Imaging of oxygen gradients in monolayer cultured cells using green fluorescent protein.

Gradients of Po(2) between capillary blood and mitochondria are the driving force for diffusional O(2) delivery in tissues. Hypoxic microenvironments in tissues that result from diffusional O(2) gradients are especially relevant in solid tumors because they have been related to a poor prognosis. To address the impact of tissue O(2) gradients, we developed a novel technique that permits imaging of intracellular O(2) levels in cultured cells at a subcellular spatial resolution. This was done, with the sensitivity to O(2) ≤3%, by the O(2)-dependent red shift of green fluorescent protein (AcGFP1) fluorescence. Measurements were carried out in a confluent monolayer of Hep3B cells expressing AcGFP1 in the cytoplasm. To establish a two-dimensional O(2) diffusion model, a thin quartz glass slip was placed onto the monolayer cells to prevent O(2) diffusion from the top surface of the cell layer.
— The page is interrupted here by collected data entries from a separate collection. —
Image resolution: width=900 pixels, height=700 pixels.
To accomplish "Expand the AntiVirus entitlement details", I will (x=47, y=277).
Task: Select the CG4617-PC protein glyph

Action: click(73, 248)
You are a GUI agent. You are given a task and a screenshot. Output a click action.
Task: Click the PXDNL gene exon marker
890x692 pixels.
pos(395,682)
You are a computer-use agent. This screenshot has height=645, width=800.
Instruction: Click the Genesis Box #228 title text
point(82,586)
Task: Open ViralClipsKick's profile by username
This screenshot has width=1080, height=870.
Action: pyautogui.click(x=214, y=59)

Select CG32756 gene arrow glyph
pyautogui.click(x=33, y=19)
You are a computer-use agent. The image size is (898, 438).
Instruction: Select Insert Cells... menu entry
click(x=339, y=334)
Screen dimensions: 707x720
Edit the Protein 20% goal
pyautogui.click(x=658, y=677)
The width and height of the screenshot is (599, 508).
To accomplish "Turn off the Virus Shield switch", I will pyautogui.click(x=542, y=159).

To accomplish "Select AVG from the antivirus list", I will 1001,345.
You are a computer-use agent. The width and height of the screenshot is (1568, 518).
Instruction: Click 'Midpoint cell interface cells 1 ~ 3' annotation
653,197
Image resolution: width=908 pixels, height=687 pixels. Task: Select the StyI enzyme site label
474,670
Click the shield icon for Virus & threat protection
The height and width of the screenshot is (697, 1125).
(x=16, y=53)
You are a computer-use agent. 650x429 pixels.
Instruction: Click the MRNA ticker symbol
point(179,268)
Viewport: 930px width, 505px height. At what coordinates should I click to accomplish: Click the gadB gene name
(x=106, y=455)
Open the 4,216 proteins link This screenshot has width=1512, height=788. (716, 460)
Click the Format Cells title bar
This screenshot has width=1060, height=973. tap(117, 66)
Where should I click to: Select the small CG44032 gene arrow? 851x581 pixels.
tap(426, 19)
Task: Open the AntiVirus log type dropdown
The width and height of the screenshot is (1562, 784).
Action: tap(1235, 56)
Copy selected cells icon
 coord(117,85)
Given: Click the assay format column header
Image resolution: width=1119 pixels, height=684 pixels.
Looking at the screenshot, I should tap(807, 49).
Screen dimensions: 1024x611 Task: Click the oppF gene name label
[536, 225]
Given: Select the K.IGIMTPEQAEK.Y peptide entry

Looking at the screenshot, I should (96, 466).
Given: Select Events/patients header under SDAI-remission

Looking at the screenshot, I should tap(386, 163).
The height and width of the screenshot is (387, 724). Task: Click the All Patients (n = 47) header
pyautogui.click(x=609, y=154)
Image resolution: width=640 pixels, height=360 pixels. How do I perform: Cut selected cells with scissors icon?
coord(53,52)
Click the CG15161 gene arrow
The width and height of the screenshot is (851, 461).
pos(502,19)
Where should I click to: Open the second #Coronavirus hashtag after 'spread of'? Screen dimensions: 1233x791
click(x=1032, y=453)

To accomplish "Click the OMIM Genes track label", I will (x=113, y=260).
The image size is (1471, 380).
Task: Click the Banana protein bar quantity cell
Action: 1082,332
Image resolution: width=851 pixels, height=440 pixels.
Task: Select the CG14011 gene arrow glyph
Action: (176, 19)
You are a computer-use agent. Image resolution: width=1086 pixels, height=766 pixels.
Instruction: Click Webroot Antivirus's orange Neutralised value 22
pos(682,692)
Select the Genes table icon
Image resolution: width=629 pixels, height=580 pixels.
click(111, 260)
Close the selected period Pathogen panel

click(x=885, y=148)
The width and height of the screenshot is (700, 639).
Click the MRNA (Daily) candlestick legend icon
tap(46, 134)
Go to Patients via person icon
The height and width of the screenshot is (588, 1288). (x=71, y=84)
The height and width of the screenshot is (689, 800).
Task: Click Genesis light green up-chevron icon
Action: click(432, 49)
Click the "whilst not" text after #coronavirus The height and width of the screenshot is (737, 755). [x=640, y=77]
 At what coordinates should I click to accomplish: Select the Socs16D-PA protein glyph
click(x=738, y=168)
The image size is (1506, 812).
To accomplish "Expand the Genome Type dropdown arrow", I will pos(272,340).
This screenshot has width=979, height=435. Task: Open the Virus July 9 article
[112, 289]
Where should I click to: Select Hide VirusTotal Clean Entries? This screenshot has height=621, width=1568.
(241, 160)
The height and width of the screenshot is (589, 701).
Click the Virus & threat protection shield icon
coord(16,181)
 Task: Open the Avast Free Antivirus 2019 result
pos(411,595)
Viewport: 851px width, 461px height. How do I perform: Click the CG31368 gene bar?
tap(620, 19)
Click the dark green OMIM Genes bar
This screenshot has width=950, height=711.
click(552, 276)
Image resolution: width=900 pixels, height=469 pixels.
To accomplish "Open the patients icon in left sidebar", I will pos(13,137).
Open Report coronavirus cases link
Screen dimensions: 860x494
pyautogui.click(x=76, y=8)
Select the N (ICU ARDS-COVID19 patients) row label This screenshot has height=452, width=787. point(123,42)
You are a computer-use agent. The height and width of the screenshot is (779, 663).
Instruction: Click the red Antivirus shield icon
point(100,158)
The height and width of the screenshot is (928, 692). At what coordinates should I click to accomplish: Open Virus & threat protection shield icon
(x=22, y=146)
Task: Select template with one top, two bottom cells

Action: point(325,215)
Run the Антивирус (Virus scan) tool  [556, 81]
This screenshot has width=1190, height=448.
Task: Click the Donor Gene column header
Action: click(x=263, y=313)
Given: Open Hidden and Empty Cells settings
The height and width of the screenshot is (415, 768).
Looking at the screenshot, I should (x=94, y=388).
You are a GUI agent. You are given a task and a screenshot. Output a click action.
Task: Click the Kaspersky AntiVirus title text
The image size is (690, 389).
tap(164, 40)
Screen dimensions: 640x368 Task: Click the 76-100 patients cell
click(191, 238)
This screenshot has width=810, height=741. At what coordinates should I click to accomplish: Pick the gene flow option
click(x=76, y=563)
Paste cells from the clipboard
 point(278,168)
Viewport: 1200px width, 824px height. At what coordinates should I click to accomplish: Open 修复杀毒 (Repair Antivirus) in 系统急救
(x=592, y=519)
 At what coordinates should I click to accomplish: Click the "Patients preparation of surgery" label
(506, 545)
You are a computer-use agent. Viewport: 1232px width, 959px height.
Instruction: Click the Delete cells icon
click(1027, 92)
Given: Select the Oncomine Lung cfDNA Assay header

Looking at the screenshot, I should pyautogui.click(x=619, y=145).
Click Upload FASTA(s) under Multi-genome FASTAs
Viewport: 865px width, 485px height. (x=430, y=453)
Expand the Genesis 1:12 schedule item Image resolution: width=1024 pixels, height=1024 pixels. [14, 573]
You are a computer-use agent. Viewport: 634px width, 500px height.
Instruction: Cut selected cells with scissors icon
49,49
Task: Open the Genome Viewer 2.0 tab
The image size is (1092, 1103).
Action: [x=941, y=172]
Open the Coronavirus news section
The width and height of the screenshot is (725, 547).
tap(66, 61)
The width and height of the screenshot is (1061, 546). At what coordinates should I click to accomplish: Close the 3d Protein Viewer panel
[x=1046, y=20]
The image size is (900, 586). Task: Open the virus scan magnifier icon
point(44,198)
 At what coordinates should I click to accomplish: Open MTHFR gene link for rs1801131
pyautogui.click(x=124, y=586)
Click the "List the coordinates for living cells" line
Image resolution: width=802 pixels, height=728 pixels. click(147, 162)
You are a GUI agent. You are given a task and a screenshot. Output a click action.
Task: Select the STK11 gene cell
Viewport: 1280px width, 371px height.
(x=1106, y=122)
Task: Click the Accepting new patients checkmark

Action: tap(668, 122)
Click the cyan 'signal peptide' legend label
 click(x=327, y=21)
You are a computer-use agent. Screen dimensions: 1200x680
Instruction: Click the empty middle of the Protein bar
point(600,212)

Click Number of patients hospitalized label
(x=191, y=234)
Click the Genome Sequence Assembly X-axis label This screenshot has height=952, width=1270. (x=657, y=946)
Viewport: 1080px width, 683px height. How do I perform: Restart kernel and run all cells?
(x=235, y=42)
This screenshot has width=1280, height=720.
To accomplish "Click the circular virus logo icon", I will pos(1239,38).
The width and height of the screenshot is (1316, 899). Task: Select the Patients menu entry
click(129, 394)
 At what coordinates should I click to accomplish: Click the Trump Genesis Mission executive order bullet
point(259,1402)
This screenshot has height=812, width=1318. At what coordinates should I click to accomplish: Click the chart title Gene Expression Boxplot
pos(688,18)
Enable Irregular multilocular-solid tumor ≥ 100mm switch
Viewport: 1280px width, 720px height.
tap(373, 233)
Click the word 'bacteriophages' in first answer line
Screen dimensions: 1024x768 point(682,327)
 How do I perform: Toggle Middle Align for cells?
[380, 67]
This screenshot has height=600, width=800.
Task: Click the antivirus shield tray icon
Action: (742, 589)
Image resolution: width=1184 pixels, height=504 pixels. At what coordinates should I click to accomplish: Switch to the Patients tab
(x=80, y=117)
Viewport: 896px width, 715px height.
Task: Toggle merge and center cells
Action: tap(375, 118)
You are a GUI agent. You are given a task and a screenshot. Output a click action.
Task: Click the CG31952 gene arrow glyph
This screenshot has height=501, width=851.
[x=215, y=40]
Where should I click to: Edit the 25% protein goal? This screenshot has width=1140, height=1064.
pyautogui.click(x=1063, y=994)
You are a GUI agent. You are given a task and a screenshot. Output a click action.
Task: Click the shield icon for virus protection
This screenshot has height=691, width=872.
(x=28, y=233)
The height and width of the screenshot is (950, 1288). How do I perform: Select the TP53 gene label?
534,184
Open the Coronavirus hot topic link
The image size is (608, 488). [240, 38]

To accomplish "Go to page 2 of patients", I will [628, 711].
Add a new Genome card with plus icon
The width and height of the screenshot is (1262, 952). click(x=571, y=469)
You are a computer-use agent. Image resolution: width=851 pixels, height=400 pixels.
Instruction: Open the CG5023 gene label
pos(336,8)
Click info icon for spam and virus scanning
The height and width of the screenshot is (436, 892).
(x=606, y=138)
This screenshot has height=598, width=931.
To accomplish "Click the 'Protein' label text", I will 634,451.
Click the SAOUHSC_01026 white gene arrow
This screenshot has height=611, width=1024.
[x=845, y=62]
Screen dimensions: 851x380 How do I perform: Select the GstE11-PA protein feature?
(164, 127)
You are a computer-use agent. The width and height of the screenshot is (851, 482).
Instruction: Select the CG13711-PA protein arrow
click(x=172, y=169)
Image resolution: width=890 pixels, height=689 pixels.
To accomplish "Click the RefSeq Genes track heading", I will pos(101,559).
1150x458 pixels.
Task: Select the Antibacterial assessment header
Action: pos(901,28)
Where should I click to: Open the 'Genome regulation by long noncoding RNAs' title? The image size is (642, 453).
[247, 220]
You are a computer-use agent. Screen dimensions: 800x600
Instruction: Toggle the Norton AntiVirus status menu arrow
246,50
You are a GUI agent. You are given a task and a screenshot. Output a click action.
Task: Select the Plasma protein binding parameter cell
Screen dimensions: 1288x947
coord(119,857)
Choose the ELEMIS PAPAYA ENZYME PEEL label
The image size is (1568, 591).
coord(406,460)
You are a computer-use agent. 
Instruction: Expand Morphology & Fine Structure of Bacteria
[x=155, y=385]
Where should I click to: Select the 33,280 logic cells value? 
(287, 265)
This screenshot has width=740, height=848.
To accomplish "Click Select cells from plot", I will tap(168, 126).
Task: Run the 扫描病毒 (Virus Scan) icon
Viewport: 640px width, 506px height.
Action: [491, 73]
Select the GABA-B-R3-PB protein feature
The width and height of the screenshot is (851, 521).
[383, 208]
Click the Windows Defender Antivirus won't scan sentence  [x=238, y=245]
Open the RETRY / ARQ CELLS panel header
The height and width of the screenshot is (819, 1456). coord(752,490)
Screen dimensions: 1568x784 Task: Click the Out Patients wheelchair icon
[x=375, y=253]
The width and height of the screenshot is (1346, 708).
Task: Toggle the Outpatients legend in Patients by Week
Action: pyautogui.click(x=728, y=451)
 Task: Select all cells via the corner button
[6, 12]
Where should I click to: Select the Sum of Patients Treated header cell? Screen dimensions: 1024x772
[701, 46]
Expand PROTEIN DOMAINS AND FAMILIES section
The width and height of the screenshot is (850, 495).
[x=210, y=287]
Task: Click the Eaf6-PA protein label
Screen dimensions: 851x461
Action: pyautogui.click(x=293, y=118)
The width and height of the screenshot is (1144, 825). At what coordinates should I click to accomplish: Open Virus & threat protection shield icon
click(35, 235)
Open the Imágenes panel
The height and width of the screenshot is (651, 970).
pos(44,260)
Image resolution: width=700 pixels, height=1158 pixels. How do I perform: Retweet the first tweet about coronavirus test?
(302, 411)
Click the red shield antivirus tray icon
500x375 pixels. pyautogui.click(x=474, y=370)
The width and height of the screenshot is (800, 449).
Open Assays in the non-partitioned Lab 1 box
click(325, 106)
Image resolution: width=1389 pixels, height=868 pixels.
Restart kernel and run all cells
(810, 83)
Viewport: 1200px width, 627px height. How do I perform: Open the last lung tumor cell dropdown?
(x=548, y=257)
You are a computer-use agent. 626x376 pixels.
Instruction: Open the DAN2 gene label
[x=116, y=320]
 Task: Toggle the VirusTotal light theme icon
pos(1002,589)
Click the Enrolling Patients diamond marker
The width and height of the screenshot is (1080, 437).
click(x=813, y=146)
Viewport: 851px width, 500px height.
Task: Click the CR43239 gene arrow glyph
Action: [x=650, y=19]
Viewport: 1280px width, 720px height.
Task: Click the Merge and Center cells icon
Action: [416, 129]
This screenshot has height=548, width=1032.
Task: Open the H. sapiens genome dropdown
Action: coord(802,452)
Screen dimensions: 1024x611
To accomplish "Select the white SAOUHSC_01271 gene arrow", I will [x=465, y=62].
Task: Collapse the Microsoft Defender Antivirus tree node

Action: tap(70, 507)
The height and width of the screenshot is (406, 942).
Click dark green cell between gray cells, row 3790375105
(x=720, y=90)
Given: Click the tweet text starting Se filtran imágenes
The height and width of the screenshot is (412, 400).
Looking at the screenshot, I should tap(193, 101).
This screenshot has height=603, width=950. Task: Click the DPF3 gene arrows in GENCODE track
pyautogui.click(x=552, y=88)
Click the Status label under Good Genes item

The magnitude of the red shift progressively increased as the distance from the gas coverslip interface increased. It reached an anoxic level in cells located at ∼220 μm and ∼690 μm from the gas coverslip boundary at 1% and 3% gas phase O(2), respectively. Thus the average O(2) gradient was 0.03 mmHg/μm in the present tissue model. Abolition of mitochondrial respiration significantly dampened the gradients. Furthermore, intracellular gradients of the red shift in mitochondria-targeted AcGFP1 in single Hep3B cells suggest that the origin of tissue O(2) gradients is intracellular. Findings in the present two-dimensional O(2) diffusion model support the crucial role of tissue O(2) diffusion in defining the O(2) microenvironment in individual cells.